'''

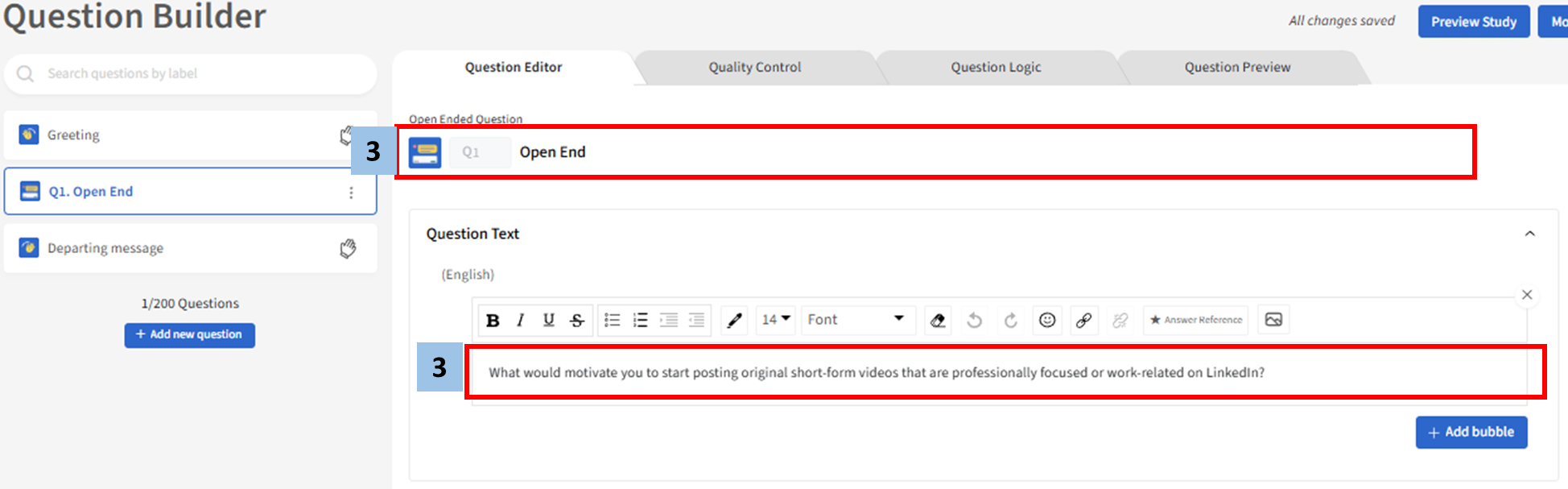Clear formatting with the eraser icon
The height and width of the screenshot is (489, 1568).
(x=938, y=321)
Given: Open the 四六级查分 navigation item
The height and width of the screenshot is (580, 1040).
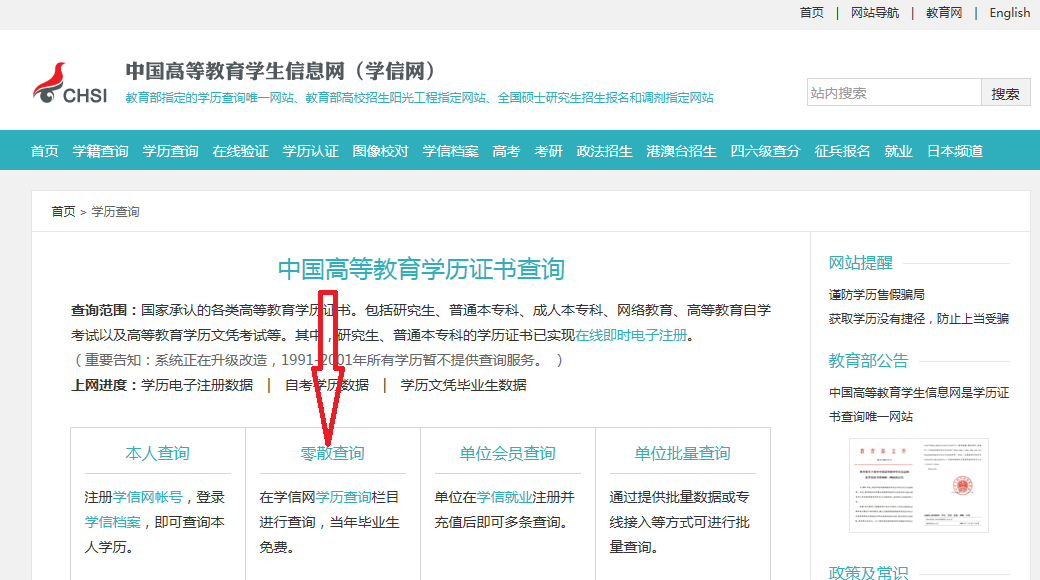Looking at the screenshot, I should [x=765, y=151].
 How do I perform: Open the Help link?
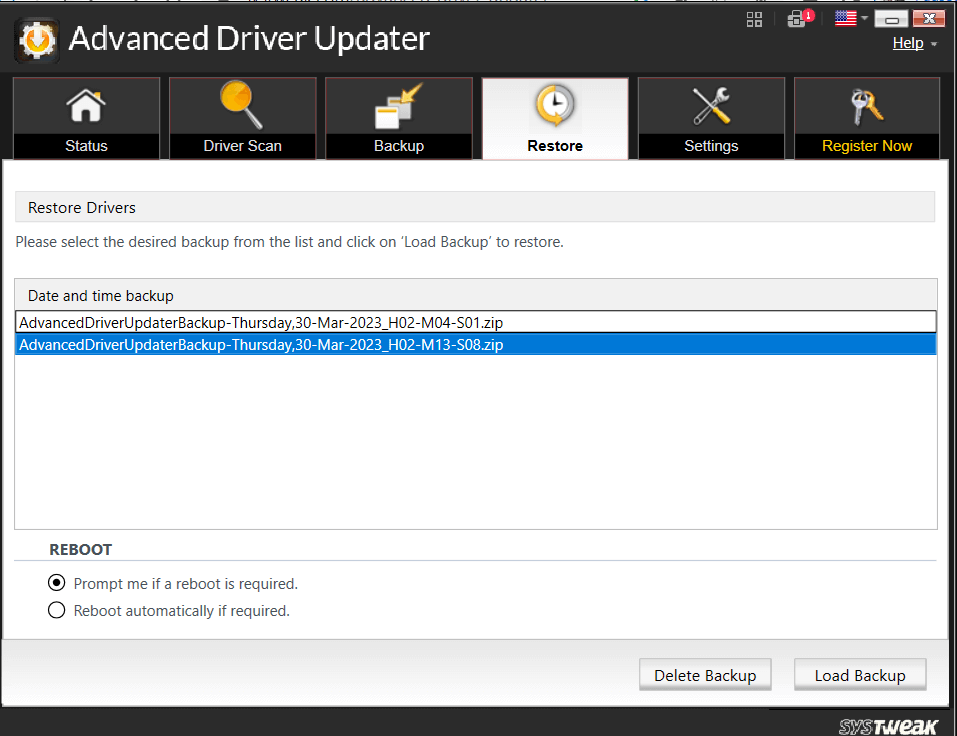point(907,43)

'''

# ACTIVITY:
The lines to be quoted run from the line containing "Given: Open the 四六级查分 navigation item" through the end of the entries above, both included; quote them exactly and leave out any pictures.

# TASK SOLUTION:
Given: Open the 四六级查分 navigation item
The height and width of the screenshot is (580, 1040).
Looking at the screenshot, I should [x=765, y=151].
 How do I perform: Open the Help link?
point(907,43)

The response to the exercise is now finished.